The last ingredients eaten were cheese, giardiniera and sausage. The cheese is simple: shredded, low-moisture mozzarella (grated fresh and whole if you can control it, skim and partially opened works well if you can’t) and a sprinkle of Parmesan or Romano.

Giardinera is a chopped mixture of pickled vegetables that is commonly served on Chicago’s Italian beef sandwiches that have become popular pizzas. It pairs perfectly with sausage, and it’s easy to find online. Look for Chicago-style brands, such as the excellent Marconi or JP Graziano, which pack giardiniera in oil instead of vinegar or brine.

Milder than the typical supermarket Italian sausage, Italian sausage is a true regional specialty, but it’s easy to make at home. I spoke with Rob Levitt, master butcher at Publican Quality Meats in Chicago, about what makes Chicago-style sausage unique.

“The only real common line is black pepper and fennel,” he said. This became true after tasting and asking for tips from other Chicago pizza makers.

The sausage uses whole fennel seeds that I roast in a skillet, then break down with a mortar and pestle—a spice grinder, food processor, blender, or the bottom of a heavy skillet will work—before mixing them with fatty ground pork and seasoning with salt, black pepper, fresh and granulated garlic, and a pinch of dried herbs. A dash of red pepper flakes. The key is kneading the batter (by hand or in a batter fitted with a paddle) until the proteins begin to break down and cross-link, giving them a gooey texture that turns moist and juicy as the sausage cooks, releasing its delicious fat. To mix with sauce and cheese as you bake pizza.

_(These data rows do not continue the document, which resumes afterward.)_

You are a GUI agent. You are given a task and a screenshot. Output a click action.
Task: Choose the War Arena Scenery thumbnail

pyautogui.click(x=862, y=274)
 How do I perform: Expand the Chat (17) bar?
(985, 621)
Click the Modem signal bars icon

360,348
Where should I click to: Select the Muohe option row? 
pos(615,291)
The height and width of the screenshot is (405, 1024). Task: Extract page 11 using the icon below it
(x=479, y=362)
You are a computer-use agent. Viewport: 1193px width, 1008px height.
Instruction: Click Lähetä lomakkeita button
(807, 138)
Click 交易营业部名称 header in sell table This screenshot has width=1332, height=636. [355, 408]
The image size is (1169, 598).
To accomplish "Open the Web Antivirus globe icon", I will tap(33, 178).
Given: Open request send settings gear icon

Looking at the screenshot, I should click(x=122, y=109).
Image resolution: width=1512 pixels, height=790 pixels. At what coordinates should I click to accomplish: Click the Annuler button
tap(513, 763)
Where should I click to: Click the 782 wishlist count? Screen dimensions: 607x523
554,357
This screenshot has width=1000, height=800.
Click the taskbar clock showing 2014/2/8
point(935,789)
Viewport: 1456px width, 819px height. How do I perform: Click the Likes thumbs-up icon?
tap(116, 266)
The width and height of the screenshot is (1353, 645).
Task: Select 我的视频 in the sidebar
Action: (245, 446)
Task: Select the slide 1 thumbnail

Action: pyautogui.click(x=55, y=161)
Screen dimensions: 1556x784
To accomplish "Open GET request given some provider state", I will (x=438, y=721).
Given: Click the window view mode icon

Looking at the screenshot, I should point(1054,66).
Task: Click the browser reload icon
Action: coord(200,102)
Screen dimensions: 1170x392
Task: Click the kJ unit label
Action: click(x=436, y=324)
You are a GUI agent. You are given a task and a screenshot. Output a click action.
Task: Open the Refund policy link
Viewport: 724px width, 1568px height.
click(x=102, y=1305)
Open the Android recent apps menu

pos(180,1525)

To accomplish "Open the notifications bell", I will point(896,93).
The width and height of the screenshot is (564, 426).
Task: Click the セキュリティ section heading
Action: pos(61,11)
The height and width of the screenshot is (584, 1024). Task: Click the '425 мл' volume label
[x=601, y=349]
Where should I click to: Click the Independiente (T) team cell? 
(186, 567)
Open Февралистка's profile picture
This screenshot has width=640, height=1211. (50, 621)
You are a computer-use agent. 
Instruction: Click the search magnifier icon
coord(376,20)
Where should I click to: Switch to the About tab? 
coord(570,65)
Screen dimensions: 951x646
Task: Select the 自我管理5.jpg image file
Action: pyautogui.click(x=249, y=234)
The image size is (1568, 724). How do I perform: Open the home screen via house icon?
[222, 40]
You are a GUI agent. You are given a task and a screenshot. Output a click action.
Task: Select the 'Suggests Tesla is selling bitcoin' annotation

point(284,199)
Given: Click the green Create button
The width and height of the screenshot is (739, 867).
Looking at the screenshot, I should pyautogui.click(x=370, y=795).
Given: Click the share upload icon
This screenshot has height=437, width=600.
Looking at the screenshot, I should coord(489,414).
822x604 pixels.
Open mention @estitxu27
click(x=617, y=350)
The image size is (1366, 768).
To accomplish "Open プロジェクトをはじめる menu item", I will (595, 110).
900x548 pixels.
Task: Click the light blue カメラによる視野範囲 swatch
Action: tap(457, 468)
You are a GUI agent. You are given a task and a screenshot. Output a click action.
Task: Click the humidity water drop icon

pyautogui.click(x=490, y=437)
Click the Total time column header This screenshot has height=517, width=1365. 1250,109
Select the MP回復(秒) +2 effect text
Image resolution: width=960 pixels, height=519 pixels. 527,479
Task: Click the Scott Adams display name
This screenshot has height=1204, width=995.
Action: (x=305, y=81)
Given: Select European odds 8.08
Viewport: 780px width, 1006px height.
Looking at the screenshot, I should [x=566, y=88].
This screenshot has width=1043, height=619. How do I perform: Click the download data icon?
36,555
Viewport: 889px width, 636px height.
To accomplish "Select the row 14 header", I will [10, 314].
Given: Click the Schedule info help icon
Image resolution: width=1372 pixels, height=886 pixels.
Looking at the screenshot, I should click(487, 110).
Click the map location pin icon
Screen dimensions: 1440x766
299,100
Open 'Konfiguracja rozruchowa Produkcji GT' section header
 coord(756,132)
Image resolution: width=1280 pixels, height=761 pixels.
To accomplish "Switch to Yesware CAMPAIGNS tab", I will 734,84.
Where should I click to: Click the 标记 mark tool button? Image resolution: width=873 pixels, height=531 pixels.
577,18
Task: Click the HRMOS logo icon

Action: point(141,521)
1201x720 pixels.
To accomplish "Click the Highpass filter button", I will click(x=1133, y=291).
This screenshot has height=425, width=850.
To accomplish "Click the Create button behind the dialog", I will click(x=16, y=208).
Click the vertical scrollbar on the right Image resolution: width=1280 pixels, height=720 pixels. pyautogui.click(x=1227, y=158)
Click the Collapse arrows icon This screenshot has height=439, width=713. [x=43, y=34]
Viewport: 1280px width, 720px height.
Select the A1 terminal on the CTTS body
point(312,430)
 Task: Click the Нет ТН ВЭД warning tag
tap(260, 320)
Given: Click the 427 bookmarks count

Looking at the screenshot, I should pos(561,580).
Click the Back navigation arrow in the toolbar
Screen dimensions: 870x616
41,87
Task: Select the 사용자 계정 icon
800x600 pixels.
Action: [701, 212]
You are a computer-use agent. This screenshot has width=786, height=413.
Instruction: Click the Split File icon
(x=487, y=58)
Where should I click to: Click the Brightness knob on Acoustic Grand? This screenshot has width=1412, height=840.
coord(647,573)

Proofing and processing dough takes a little planning, but your commitment to active time is minimal. If you start today, just a week from now, you’ll be waiting for the longest 10 minutes of your life as oregano and cheese caramelize from your oven. Your treat will crackle as it comes out and crack as you cut it into squares, whether you plan to share it or not.

I grew up eating folded triangular fillets in New York City, but these days in my house the hip is square and skinny. Of course, if you’re from the Midwest, skinny has always been in. Just catch up.